Objection #8: Out of Date Inforamation
Jun 11, 2008 Social Learning SIG
Objection #8 is very similar to the previous objection of wrong information. Although the core it the same, it is come at from a different angle. “What if the information gets out of date.”

Answer: We need to look at the end result. For this, there needs to be a balance. For example, if a minor situation is encountered only a couple times a year and the information is wrong, is it worth the energy expended to proactively and purposefully remember to update the information? It may not be. But if the information tips on the other side of the folcrum (wherever you have put it), then yes. So some information being out of date is better than being updated.
However, there are bits of information (a lot of them in fact) that MUST be updated. One thing we have done is to tag these bits of information with a ‘x-month review’ tag (where x is the number of months between reviews). Then, we create a task (for us, in Outlook) to do the review. At that point all we need to do is hit the ‘x-month review’ tag and all the documents come up.
Some things will have so much visibility that if it goes out of date, it is guaranteed that someone will revise it. This is the pattern of Wikipedia. This model, because of the more limited resources and difference in types of data, is not the best comparison for an organizational model, however. But there are other ways to limit the out-dated-ness of information.
Does anyone have any other methods?
Tags: out of date, wikipedia
Objection #5: How Do You Know it’s Accurate?
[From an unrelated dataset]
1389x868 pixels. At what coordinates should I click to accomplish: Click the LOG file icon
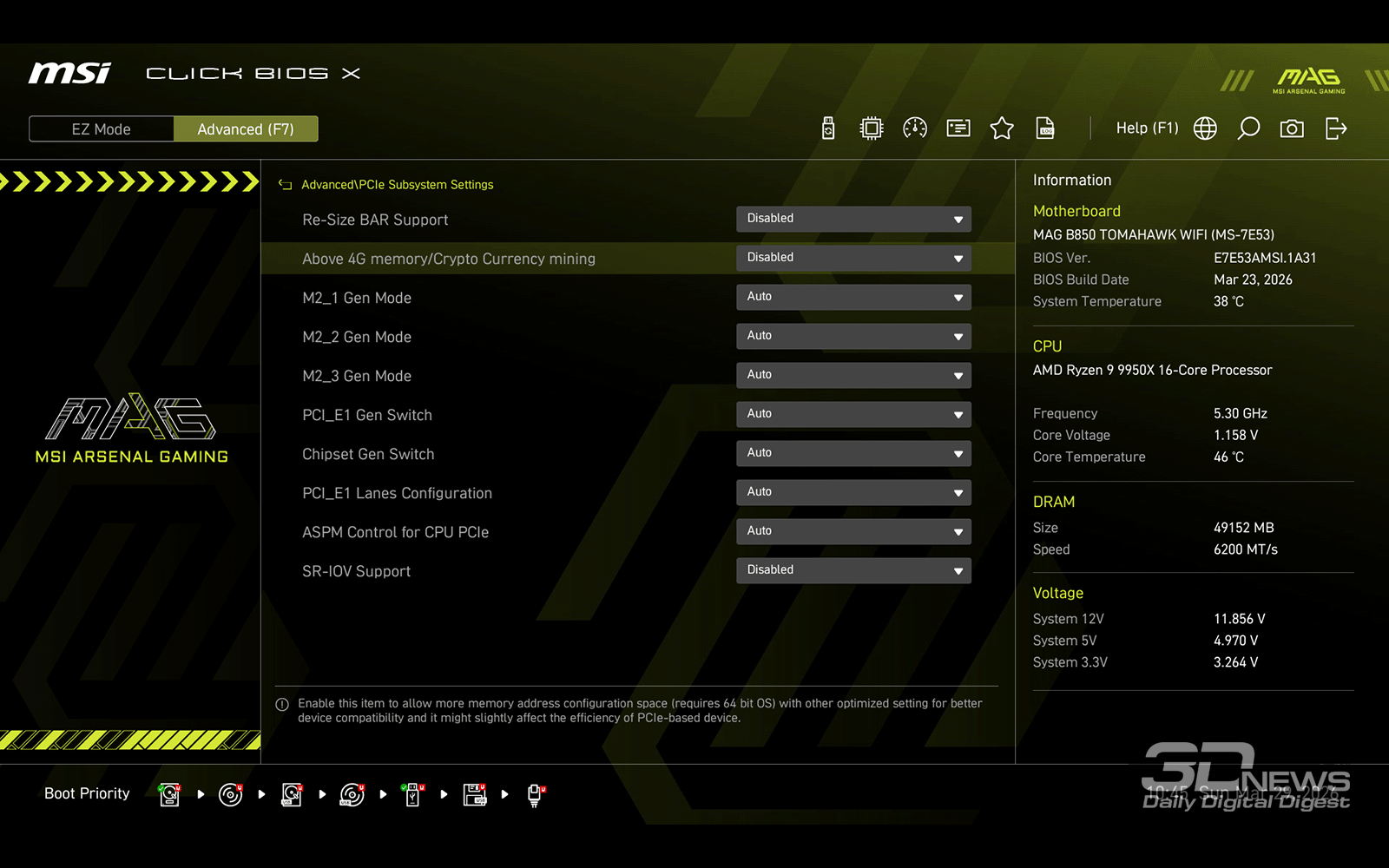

Jun 6, 2008 Social Learning SIG, Wiki
Objection #5 is one of the most heard objections. Very famous. “If you let everyone post how do you know it is accurate? What if it is not and the receiver acts on it and something bad happens? It is certainly not as accurate as the training department getting information from the SMEs and delivering it to the employees.”
Answer: Uhhhh, says who? First of all, if you let everyone post anything how do you know it is accurate? You don’t. Plain and simple – you don’t know that. So how can you trust it? How can you trust an email you sent to someone is returned with the correct information? How do you know if, when you ask a question of someone over the cube wall, that they are not wrong? You don’t. You have to trust it. Same here.
I guess that is taking the pessimistic view of it, but really, let’s think about it.
Story Time
I recently heard a story about a company who was looking at putting in these type of tools. There was one person who was, for the most part against it and had this concern. She didn’t think that the information on there would be accurate if they let everyone post instead of the SMEs (the experts). Leaving the meeting she walked by some cubes where she overheard one person describing an HR policy to the other person that was completely incorrect. And the second person took it as gospel.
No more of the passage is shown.